— Я их смотреть не буду, их следователь посмотрит. Я же, для того, чтобы выяснить, почём нынче здешняя землица, поступил по-другому, — я опросил покупателей. И выяснил, что желающих купить землю — пруд-пруди, что цена за десятину начинается от десяти тысяч, и что участки можно приобрести только через некого Самвела Азнавурова, потому как публичных торгов не устраивается, а заставить администрацию заключить условие закон не позволяет. Человек, желающий прибрести землю, приходил к начальнику станции, тот отправлял его к ответственному за эти операции топографу Азнавурову, а последний сообщал, что земля будет продаваться с аукциона, который неизвестно когда состоится. А через некоторое время, когда несостоявшийся покупатель заливал своё горе здешним невкусным вином в ресторане, к нему подсаживался братец топографа — Самвел и предлагал приобрести земельку без всякой волокиты и по цене на пару тысяч ниже рыночной. Обрадованный покупатель беспрекословно платил требуемое и уже через пару дней держал в руках акт предварительного соглашения, устанавливал на участке столб с дощечкой, на которой обозначались его имя и фамилия, огораживал участок забором и приступал к обустройству своего кусочка рая. Начальник станции был доволен расторопной работой подчинённых, покупатель, проклиная в душе мздоимца Шереметевского, был доволен покупкой и сбережением двух — трёх тысяч, братья Азнавуровы были довольны причитавшимся им барышом, ну а больше всех были довольны вы. Ашот Арутюнович сказал, что с каждого участка вы забирали себе четыре тысячи.

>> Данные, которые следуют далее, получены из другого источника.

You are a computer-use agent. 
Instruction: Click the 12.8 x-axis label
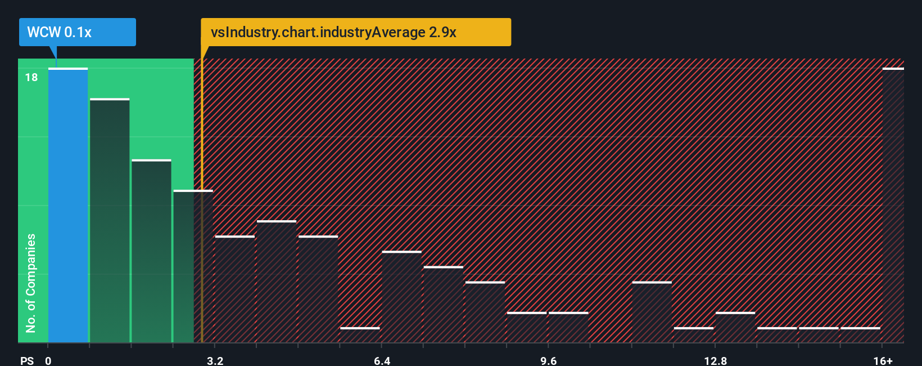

— Послушайте, Кунцевич! Неужели вы верите этому армяшке? Да даже если вы верите, другие то не поверят! Что значит слово какого-то там туземца против слова судьи?
— Ну, во-первых, против вас слова не одного, а нескольких туземцев. Показания дали братья Азнавуровы и абхазцы, которых они наняли для убийства. О вашем ночном визите к задержанному Азнавурову поведал и стражник, охранявший кордегардию. Поначалу он говорил, что к задержанному никто не входил, но тут со мной сыграли злую шутку трудности перевода. Стражник имел ввиду, что не пускал к арестованному никого из посторонних, ваш же визит о считал самим собой разумеющимся. Ну, а во-вторых, о ваших аферах рассказали и весьма уважаемые люди. Я предварительно опросил полтора десятка дачников и все они поведали мне, как приобретали участки. Сейчас следователь их формально допрашивает. Особенно ценны показания некоего Люцерянского. Он рассказал, что как-то случайно встретил начальника станции и стал требовать от Леонида Алексеевича прислать на его дачу охрану. А когда Шереметевский в этом отказал, сославшись на то, что свободными людьми не располагает, дачник возмутился, заявив, что за те деньги, которые, по его мнению, попали в карман начальника, тот просто-таки обязан обеспечить его охраной. Удивлению Леонида Алексеевича не было предела. Он стал расспрашивать господина Люцерянского об обстоятельствах покупки участка, но тот уже сильно сожалел, что затеял весь этот разговор и ни в чём не сознался — поняв, что Шереметевский к аферам не причастен, побоялся лишиться участка, ведь казна могла признать сделку, проведённую в нарушение закона, недействительной. Кстати, мне Люцерянский рассказал всё — чувствует свою вину в случившемся. Но Леонид Алексеевич сам смог концы с концами свести, а когда свёл — к вам явился. Я думаю, что между вами состоялся крупный разговор, после которого о торговле землёй следовало бы забыть. Но сделать этого вы не могли — уже понабрали задатков. В общем, судьба Шереметевского была решена.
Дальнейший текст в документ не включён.